Depois, em resposta à senadora Simone Tebet (MDB-MS), Miranda disse que Bolsonaro afirmou que as suspeitas sobre compra da vacina indiana Covaxin eram coisa do “Ricardo Barros (PP-PR)”, líder do governo na Câmara. “A senhora também sabe que foi o Ricardo Barros que o presidente falou. Eu não me sinto pressionado para falar, eu queria ter falado desde o primeiro momento, mas é porque vocês não sabem o que vou passar.”

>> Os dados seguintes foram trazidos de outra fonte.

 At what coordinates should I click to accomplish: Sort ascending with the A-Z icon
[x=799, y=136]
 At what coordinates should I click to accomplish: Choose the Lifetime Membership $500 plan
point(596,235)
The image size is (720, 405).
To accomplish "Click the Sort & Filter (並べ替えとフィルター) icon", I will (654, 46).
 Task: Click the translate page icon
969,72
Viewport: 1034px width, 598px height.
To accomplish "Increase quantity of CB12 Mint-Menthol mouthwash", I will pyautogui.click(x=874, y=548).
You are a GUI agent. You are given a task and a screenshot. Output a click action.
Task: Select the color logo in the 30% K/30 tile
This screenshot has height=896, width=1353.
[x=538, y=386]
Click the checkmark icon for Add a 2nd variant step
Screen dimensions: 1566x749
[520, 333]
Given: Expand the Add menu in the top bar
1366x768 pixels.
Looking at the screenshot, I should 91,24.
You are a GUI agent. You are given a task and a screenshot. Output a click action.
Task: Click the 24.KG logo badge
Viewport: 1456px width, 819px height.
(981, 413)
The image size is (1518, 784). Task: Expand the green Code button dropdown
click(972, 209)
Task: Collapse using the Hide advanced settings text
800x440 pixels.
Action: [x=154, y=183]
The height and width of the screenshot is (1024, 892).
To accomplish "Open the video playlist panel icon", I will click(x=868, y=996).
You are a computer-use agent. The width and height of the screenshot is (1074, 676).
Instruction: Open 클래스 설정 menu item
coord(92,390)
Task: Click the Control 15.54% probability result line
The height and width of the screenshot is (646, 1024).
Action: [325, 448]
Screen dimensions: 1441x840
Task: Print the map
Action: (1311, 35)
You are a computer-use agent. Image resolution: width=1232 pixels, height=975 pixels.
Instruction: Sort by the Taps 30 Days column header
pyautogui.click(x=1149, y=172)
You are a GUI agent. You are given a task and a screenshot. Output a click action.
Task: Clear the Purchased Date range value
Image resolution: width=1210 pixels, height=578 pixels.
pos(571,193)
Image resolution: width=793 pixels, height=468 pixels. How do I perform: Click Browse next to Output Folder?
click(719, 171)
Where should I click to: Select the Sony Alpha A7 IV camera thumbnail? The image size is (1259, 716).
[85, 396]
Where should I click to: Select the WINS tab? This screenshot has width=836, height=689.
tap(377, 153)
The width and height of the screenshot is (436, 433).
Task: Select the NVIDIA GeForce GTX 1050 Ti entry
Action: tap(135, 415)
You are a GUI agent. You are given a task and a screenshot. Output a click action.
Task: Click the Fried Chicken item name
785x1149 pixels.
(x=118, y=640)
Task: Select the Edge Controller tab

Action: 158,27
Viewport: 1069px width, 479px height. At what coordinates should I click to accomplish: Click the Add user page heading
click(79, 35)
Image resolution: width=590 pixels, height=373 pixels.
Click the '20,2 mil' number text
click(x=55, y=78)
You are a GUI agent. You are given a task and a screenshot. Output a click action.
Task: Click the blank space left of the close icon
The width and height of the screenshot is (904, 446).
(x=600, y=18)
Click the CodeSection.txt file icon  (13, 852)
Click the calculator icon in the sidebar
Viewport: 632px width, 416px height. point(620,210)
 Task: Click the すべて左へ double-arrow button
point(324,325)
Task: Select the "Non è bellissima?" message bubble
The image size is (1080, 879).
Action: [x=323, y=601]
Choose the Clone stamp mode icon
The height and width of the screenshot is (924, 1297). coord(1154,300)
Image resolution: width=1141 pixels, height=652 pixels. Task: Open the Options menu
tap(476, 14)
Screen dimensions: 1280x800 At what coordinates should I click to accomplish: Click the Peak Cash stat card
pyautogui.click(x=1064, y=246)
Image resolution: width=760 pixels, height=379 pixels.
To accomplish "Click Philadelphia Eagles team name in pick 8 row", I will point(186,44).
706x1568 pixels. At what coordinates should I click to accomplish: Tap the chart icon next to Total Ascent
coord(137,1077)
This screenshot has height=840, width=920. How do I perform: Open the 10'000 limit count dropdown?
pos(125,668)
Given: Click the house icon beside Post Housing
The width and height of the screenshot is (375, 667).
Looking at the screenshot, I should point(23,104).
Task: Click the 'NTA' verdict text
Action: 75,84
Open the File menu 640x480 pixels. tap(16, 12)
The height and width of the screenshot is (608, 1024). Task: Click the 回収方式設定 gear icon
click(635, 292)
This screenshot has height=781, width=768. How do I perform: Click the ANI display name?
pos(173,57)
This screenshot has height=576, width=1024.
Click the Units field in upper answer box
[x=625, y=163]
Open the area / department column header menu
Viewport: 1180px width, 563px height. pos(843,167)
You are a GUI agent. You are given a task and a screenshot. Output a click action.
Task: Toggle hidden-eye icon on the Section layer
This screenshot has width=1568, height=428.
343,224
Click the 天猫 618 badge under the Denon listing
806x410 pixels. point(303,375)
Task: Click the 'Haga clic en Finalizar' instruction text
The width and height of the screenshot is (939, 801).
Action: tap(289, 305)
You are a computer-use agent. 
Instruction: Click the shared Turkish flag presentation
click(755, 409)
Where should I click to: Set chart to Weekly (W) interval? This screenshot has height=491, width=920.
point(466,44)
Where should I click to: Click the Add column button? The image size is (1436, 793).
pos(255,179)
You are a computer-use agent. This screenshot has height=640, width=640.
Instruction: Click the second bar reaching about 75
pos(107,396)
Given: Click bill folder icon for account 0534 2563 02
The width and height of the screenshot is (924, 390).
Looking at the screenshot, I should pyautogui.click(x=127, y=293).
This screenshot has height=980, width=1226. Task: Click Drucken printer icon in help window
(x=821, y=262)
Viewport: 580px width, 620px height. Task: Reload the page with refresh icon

“Vocês sabem quem é, né? Sabem que ali é foda. Se eu mexo nisso aí, você já viu a merda que vai dar, né. Isso é fulano. Vocês sabem que é fulano”, disse Bolsonaro, segundo Miranda.

Erros

Luis Ricardo disse aos senadores que havia erros na documentação apresentada pela Precisa Medicamentos, representante da fabricante Bharat Biotech no Brasil. Segundo ele, a invoice (fatura) exigida pela Anvisa (Agência Nacional de Vigilância Sanitária) para liberar a importação estava no nome da Madison, empresa de Singapura, ligada à Bharat. O documento ainda citava pagamento antecipado de US$ 45 milhões pelas doses, que estariam próximas do fim da validade.

Estes dados eram diferentes do que havia sido registrado no contrato do governo federal com a Precisa, disse o servidor.

O documento com supostas falhas foi levada ao presidente Bolsonaro no dia 20, segundo os depoentes. Entre 23 e 24 de março, o papel foi retificado duas vezes pela Precisa, a pedido dos técnicos do ministério, e passou a registrar que o desembolso só ocorreria após a chegada das doses.

Luis Miranda disse que não quis assinar os papéis exigidos para a importação por causa das falhas. Segundo o servidor, a fiscal do contrato Regina Célia Silva Oliveira, servidora da Saúde, deu aval para o processo seguir, mesmo com dados divergentes.

O papel ainda estava no nome da Madison e tinha erro no volume de doses que embarcaria ao Brasil, segundo Luis Miranda. O presidente da CPI, Omar Aziz (PSD-AM), então, disse que a fiscal do contrato será convocada para depor.